従業員の希望が高い福利厚生は、例えば「育児・介護援助施策」や「健康維持、増進対策」、「自己啓発援助制度」などが考えられるだろう。ただし、これらのメニューを充実させたとしても十分ではない。
従業員が望む福利厚生は、年齢、性別、勤務地によって大きく異なると考えるのが普通だ。例えば、若い人は休暇関連の充実を望む傾向がある一方、高齢社員は定年退職後の生活支援など、定年後の生活を視野に入れた福利厚生の充実を望むだろう。社員が望む福利厚生は実にさまざまだ。会社として、多様なメニューを揃え、かつ低コストでこれを実現することは簡単ではない。
福利厚生アウトソーシング登場
福利厚生の見直しが進む中で誕生したサービスが、福利厚生のアウトソーシングだ。福利厚生のアウトソーシングは、「企業自身が福利厚生を整備・運用する」といったこれまでの考えを抜本的に見直すもの。アウトソーシングサービスを提供する会社を「アウトソーサー」という。 具体的には、会社は社員規模に応じた入会金と月会費をアウトソーサーに支払い、後は福利厚生の一切の運用を任せるのだ。
福利厚生のアウトソーサーが用意してるメニューは非常に充実している。アウトソーサーのホームページや、資料を取り寄せて読んでみると、そのことがよく分かる。以下はその例だ。

= 項目一覧 =
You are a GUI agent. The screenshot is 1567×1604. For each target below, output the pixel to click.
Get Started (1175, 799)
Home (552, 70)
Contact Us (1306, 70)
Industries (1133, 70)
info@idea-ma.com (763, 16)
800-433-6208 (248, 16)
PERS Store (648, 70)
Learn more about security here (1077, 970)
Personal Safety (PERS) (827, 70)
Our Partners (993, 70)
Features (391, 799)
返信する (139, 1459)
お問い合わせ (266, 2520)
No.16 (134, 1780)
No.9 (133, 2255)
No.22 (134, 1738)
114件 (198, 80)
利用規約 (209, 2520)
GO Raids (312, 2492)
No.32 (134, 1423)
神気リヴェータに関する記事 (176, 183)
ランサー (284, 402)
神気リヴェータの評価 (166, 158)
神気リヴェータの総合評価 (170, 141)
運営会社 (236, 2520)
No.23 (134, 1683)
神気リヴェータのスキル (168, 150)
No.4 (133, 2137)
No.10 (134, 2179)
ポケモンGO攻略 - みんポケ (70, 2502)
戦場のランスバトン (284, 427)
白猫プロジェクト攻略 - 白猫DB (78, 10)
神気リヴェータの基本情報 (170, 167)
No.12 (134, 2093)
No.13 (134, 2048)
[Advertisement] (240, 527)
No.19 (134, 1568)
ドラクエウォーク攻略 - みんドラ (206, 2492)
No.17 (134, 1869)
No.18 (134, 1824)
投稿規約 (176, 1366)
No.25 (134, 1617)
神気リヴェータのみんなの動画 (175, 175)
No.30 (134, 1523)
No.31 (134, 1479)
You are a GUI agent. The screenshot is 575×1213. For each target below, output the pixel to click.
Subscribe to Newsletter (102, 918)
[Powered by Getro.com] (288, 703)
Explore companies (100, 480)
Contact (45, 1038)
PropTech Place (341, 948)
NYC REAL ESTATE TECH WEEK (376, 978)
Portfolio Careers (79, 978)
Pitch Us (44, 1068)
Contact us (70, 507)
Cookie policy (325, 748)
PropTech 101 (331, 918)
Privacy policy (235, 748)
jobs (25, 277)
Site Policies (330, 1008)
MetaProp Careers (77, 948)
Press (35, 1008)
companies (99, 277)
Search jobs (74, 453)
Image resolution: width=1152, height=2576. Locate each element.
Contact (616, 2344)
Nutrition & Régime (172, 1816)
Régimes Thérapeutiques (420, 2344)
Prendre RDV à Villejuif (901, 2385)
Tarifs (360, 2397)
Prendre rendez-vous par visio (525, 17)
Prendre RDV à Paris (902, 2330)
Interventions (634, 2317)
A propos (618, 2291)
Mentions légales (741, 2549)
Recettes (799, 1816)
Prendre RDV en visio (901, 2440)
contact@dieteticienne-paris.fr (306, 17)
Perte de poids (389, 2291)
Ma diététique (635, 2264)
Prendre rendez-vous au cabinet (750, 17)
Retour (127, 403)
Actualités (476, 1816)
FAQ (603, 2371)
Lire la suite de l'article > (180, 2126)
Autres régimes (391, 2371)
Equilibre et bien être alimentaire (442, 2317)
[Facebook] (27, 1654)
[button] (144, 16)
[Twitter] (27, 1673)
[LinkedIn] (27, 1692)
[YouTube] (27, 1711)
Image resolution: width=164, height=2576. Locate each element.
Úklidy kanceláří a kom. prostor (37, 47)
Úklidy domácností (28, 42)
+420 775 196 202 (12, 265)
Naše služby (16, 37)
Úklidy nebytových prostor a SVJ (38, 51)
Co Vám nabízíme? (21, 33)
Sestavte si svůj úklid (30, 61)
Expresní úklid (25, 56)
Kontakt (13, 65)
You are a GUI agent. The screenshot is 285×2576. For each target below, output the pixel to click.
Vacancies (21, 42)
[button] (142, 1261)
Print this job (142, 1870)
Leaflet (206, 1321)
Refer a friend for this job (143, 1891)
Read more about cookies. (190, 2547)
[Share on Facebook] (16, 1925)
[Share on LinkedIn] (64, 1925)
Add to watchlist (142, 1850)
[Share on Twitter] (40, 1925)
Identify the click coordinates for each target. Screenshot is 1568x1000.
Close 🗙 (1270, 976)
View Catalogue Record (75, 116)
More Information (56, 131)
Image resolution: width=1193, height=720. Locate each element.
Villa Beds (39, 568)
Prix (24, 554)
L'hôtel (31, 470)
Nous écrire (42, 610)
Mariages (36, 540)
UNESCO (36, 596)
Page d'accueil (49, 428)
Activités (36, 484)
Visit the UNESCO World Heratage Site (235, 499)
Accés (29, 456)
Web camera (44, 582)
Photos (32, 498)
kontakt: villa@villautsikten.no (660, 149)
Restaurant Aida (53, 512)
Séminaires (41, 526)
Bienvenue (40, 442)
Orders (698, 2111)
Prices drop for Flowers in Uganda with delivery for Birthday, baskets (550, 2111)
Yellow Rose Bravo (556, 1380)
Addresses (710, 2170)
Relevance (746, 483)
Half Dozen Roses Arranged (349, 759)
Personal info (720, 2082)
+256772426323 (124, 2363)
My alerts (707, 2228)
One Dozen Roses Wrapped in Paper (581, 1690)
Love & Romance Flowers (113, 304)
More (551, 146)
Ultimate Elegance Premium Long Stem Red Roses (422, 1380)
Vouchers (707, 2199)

= 指示文 =
福利厚生に関する掲載文によると、福利厚生のアウトソーシングサービスを提供する会社は何と呼ばれるか。 これらの項目はこの課題とは関係がない。

= 解答 =
「アウトソーサー」と呼ばれる。